On the topic of government’s neglect of the poor, I am reminded of the inhumane treatment meted out to some residents of Old Fadama whose shelters were demolished during the lockdown with no provisions, whether temporary or permanent, made for them. What happened to the duty of the government to provide housing for citizens who are unable to afford one? Last I checked, so-called “affordable” houses at Mampong were costing GHC 99,000 for a one-bedroom apartment.

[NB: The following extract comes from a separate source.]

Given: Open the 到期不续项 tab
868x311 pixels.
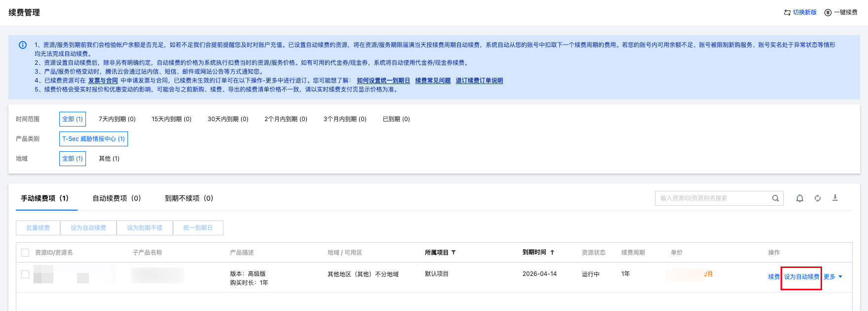Looking at the screenshot, I should (189, 198).
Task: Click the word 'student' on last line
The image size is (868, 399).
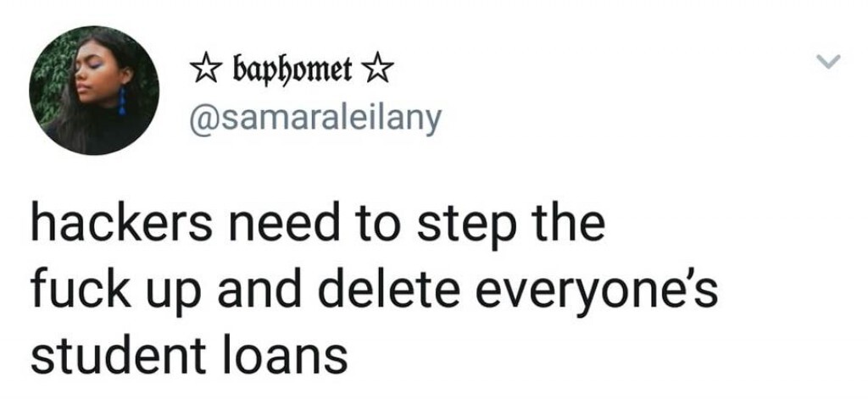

The longtime neoliberal-capitalist policies of the IMF have left the masses in Ghana and across the world greatly impoverished and we certainly cannot go back to those same policies. It is time for the State to move away from these failed policies and focus on fulfilling its responsibilities to the masses who brought them to power by introducing social programs and increasing social spending to assist the poor and vulnerable.

Shockingly, despite the plight of the poor being laid bare in this pandemic, those who are expected to be the voice for the voiceless seem to have shirked their roles with little pushback against the government.

As many including the Vice-President have said, we cannot go back to business as usual after this pandemic and it is important that the welfare and wellbeing of the Ghanaian people become a top priority for government moving forward.